プロセス・マップ(Process Map)
プロセスマップは、最初のところで説明しておりますが、さらに、重要な点をここで補足します。
先に述べたプロセス・マップの利点以外にも、われわれは湖の手法をチーム内の仲間意識の確立やチームワークの促進に利用しています。つまり、企業組織などの機能を横断して選出されたプロジェクトチームのような場合、チームメンバーは、これまでお互いにいっしょに仕事をしたことはないわけですから、プロセス内の作業マッピングを通じて通常は相互理解と共感が生まれてきます。「僕は、君がそんなことまでやっているとは全然知らなかった」とか「だけど、これからは、そんなことを続けるべきでないね」といったコメントがよく聞かれるようになります。
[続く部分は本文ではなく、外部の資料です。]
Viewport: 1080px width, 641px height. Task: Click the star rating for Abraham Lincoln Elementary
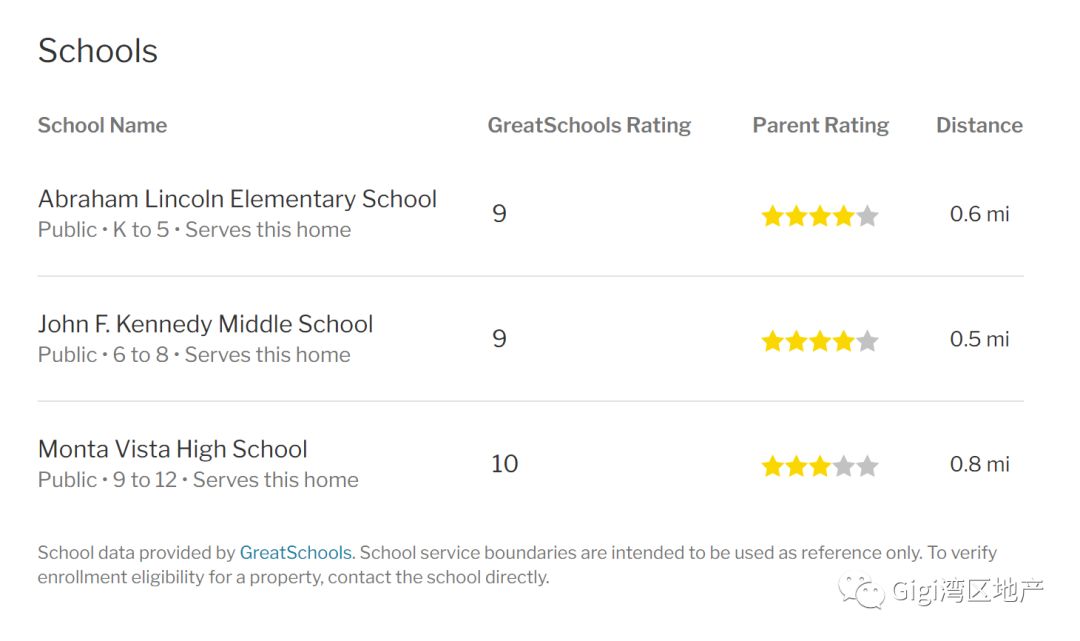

これら七つの基本的手法のいくつかは、ある局面で他の手法と比べてより役立つことがあります。たとえば、特性要因図は、事象発生原因を追及するのに優れた手法でありますし、一方で、事象の発生状況を記述するには、おそらくプロセスマップがもっとも優れた手法です。
これらの手法・技法は、ずっと以前からいろいろな場所で利用されてきております。問題は、これらの手法・技法がある特定の小さなグループをのぞき、広範囲に利用されていない点です。なぜ利用されないのでしょうか。
- 使わない人たちは、これらの手法・技法が製造現場用の手法であるので他の部署では使えないと考えている。
- これらの手法の使い方は訓練されていないし、それらを使った経験もない。
- これまでの参画社があまりにも少なすぎる。マッピングには、機能を横断した協力が必要です。プロセスについての見解が多ければ多い程良いのです。アイデアを出すためにはグループ・ディスカッションが大切であると考えられていても、多くの企業では、課題の達成または、問題の解決にチームやグループによる取り組みは殆どなされておりません。
- 使わない人たちは、本音では事実を知りたがらない、むしろ、歴史とか直感によって意志決定を行うことを好みがちです。
事例:会社の請求プロセスを改善するために、経営者が単純な質問をしました。
「請求プロセスにとっての顧客は誰になるか?」
この質問の答えを出すために、請求プロセスに従事している人、プロセス以外の機能、(たとえば製造部)に従事する人および経営者からなる機能横断的なチームが結成されました。
チームの最初の発見は、各人のとらえ方に思いこみによる乖離があることでした。当初、請求部門の従業員四人の顧客をリストしました。
インタービューやディスカッションなどを行った末、彼らは八人の顧客をリストしました。明らかに請求部門は、自分たちの顧客は誰なのかを知らなかったことになります。
つぎに、チームは請求部門に、彼らの顧客ニーズ、欲求、期待を明確にするための質問を行いました。そのまとめと整理の結果から、チームは二つの結論を導き出しました。つまり、顧客が欲していると請求部門が考えていたことの多くを実は顧客は欲しておらず、顧客が真に欲していることの多くが、請求部門によってなにも提供されていなかったのでした。
最終的に、チームはプロセス・マッピングを実施、請求書の発行までに、五十九日を要し、その間275の異なる作業が行われていることを発見しました。請求書は、プロセスを完了するまでおよそ3.5キロメートルも移動していました。曲がりくねった経路を目に見えるかたちで表現してみると、すべての人がそれを見て驚いてしまいます。再チェック、再計算、やり直し作業など、50%以上の活動が顧客になんの関連もないことがわかりました。このことが明らかになると、もはやプロセスを改善しなければ、業績の改善が不可能なことは明白な事実となりました。